The first advance review for The Fear Within

I'm still in Detroit (for one more day) finishing up research for Detroit: A Biograhy, and received a nice email from the publicity folks at Rutgers University Press: the first advance review for The Fear Within from Kirkus Reviews. They seem to like it, which is always reassuring for a writer. It's in the February 1 issue, limited to subscribers, but I was lucky enough to get a copy of it.
An evenhanded revisiting of the trial of the U.S. Communist Party leaders that tested the pernicious efficacy of the Smith Act.
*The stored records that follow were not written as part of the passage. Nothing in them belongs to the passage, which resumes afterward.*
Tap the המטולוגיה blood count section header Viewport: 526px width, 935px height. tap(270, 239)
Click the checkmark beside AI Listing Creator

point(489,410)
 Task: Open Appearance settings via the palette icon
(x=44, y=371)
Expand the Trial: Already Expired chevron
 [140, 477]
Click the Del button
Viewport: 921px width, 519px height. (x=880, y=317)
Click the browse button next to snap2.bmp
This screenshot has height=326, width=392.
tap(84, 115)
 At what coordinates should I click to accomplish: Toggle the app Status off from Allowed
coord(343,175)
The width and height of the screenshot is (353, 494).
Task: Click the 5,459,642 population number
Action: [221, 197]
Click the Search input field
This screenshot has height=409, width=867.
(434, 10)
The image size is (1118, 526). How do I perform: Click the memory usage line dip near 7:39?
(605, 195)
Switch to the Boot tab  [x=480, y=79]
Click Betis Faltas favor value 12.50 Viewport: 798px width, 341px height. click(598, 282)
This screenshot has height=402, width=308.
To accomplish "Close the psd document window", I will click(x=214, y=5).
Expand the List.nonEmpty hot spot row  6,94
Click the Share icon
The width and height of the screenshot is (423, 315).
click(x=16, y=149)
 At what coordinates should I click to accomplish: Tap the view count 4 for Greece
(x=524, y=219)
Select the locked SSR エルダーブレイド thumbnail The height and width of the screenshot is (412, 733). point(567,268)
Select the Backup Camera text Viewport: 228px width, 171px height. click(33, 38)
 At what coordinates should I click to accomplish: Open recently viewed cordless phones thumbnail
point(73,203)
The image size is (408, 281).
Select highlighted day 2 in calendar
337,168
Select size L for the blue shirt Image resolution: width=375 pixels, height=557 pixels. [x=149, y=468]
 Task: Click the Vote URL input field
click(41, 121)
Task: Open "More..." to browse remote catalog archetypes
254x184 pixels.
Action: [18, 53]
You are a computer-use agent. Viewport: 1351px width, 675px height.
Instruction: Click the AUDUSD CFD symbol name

Journalist Martelle (Blood Passion: The Ludlow Massacre and Class War in the American West, 2007) focuses on Dennis v. the United States of America, which had dramatic and disturbing ramifications to First Amendment rights to this day—e.g., the Patriot Act, which the author mentions but does not dwell on. In August 1945, Soviet spy turned FBI informer Elizabeth Bentley spilled incriminating evidence about leaders of the U.S. Communist Party, and the two-count indictment was handed down, charging 12 men with violating the Smith Act because they “unlawfully, willfully, and knowingly did conspire with each other” by their society and meetings to “teach and advocate the overthrow and destruction of the Government of the United States by force and violence.” Among the men were New York City Councilman Benjamin Davis, Jr., Daily Worker editor John Gates, decorated war hero Robert Thompson, top party leader William Z. Foster and general secretary Eugene Dennis. The nine-month Foley Square trial became a cause célèbre, not only for the anti-Communist crusaders, including Harry Truman, who was up for reelection, but for defenders of the First Amendment and radical activists who believed fiercely that the men were innocent and being framed for their beliefs. Their defense should have been an opportunity to defend their political views and present an education in Marxism and Leninism, as Dennis did vociferously during the trial, representing himself. Instead, Judge Harold R. Medina threw the book at them, and at their attorneys, who received jail time and disbarment. Not until the Warren Court of the ’50s did the “roundups” cease.

Martelle treads carefully through the evidence, keeping a close harness on his own sympathies for the defendants.